Women in media and theories on gender overlap to create expectations for females that may be difficult to live up to. In my Communications 101 class, we are learning about different perceptions of people in the media. This week we are focusing on feminism and the changes in the portrayal of women in the media over time.
Our reading on Caster Semenya and the role of gender in sports competition can relate to the issue of feminism.
The types of feminism the Caster article describes are liberal and essentialism. Liberal feminism says “gender roles are contingent, and should not limit or determine the opportunities any given individual has”. This means that the roles of men and women are based on circumstance. The essentialist theory says that “gender categories are real and permanent, but it doesn’t mean they both aren’t valuable”.
There are barriers to gender, as there are for people with disabilities, like saying that women can’t do something, such as play sports.
Caster is told that she cannot compete in running on the international level because her gender is questioned, mainly because her times were equivalent to or faster than men.
In communications, the two types of feminism we have learned about so far are embedded feminism and enlightened sexism. Embedded feminism is when “feminist gains, attitudes, and achievements are embedded into our cultural fabric”. Enlightened sexism “resurrects stereotypes of girls and women, and insists that it is okay because “equality has been achieved””.
Caster experiences a type of enlightened sexism because the people that are against her competing are subject to stereotypes. Women in media are portrayed as “objects to be looked at, with their bodies under constant scrutiny and surveillance”. There are gaps between images and reality in Caster’s case. Young girls are looking at advertisements of thin, white women who set unrealistic standards. Caster would be a much more positive role model for girls, as someone who worked hard to get to where she is and whose body type and background are more similar to normal people than airbrushed models.

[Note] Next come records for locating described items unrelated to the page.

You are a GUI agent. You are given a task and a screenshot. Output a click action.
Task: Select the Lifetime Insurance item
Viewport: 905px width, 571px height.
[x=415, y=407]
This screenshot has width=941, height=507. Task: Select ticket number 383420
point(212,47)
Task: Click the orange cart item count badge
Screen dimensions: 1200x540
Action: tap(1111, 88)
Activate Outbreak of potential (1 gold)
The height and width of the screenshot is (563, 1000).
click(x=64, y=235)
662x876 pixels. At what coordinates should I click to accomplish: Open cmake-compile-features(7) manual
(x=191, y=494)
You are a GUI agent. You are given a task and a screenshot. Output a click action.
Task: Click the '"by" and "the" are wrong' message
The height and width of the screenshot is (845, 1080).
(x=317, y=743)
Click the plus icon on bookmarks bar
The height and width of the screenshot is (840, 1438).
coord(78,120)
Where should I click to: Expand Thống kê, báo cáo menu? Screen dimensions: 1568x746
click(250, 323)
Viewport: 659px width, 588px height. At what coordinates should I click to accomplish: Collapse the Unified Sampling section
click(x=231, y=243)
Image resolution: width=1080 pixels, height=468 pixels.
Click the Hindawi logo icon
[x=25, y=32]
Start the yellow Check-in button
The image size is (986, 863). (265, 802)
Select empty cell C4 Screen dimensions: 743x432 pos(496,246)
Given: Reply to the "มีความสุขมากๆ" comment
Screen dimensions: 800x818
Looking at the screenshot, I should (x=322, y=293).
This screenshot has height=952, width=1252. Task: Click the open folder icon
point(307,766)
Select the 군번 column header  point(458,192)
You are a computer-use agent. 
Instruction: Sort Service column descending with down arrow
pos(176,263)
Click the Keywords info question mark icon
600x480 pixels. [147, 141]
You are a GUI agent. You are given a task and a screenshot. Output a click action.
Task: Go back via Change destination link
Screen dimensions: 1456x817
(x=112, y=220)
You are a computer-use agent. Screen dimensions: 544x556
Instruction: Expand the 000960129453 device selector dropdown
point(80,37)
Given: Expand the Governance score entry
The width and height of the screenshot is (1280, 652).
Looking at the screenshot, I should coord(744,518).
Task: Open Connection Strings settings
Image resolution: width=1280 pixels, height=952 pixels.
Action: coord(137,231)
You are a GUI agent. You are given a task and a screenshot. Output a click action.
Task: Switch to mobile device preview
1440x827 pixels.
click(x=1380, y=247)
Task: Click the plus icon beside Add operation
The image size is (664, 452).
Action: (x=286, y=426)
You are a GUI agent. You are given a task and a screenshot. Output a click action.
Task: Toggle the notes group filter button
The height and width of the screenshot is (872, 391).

There is also evidence of embedded feminism. There are mixed messages of “both strong women and objectified women” in media. The problem with Caster’s story is that she is truly a strong woman, one who has practiced hard and overcome adversity to run record on a high level.
Yet the reason so many people have problems with her could be attributed to her lack of similarity to the stereotypical fashionable women or athletes. Women are expected to display their femininity at all times, no matter what they are doing, while still being judged for working to be seen as equals in society.
The essentialist theory could be questioned in light of female portrayals in media. While I think it is necessary to recognize the distinction between genders, subjecting women to certain expectations is taking it to the extreme.